At 07:11 PM 12/7/2008, Jim Brown wrote:
>On Sun, 7 Dec 2008 11:56:36 -0800, Tree wrote:
>
> >This might not be the answer you are hoping for - but I think your
> >tower is too long electrically to work well on 160. I have never
> >heard of someone having a tower that high that really worked well.
>
>Don't tell K5RC (W7RN) that. His new 160 transmit antenna (about a
>year) is a quarter wave, and he is BIG on 160. When we were lined up
>trying to run JA this morning, one JA who was doing a lot of
>spotting said he was the loudest. Yes, the beam adds some top
>loading, but it should be possible to match that.
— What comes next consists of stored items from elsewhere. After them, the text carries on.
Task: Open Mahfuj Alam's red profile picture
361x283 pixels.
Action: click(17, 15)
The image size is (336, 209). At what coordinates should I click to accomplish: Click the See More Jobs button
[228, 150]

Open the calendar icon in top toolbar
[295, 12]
A little related experience, maybe. My tower is 97 feet, with two
tribanders and a shorty-forty on it, plus a 4-dipole lazy vee array for 80M
which is fed by feedlines that enter the tower at about the 40-foot level,
presumably coupling into the total picture. With advice from Earl, K6SE
(SK), I modeled the thing looking for a 50-ohm point on the tower. Tried a
couple of candidate locations, but the match with a simple series-cap shunt
feed was way off. Finally, I built an omega match with two transmitting
caps (no amp on 160), and got it matched in about a minute.
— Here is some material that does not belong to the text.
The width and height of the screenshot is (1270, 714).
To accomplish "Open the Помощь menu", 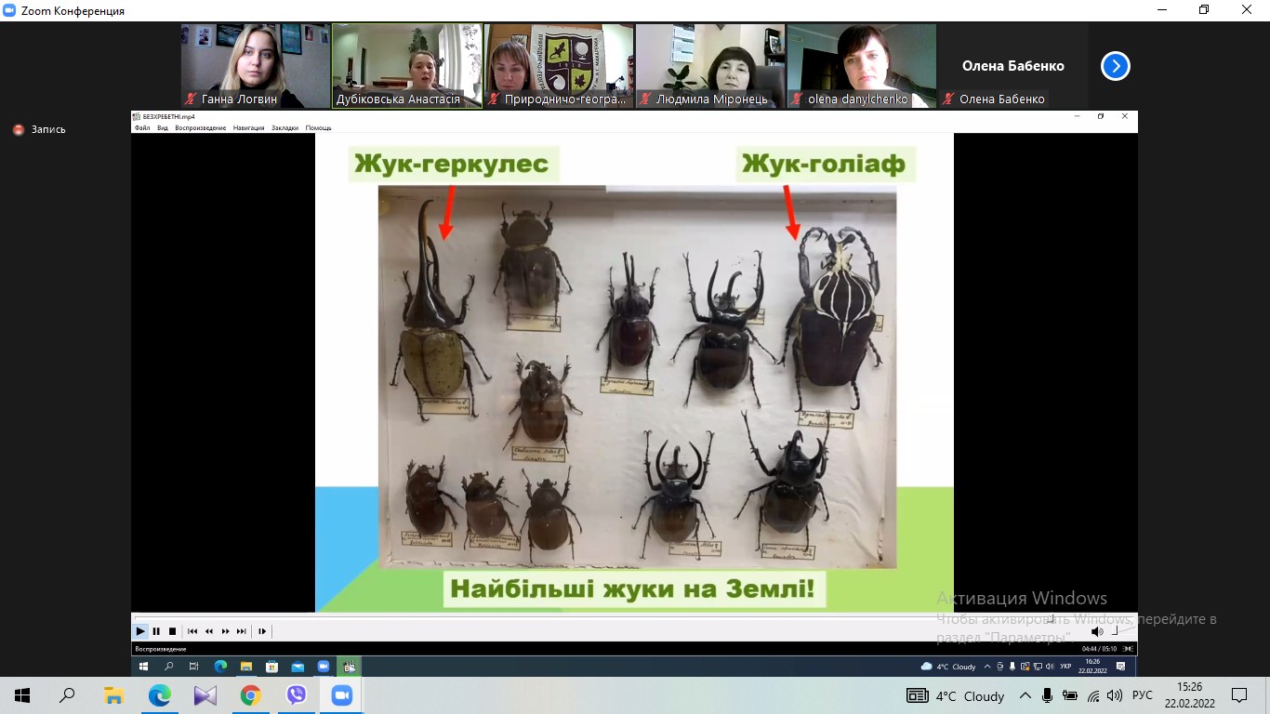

The good part - the antenna really works. With only 8-10 on-ground
radials, I feel pretty loud on 160. DX currently is about 80 countries,
strictly as a by-product of contesting (no serious top-band DXing) over the
last 3 winters.
About the only thing this proves is that for towers over an electrical
quarter wave, it's worth trying to feed it and see if it works.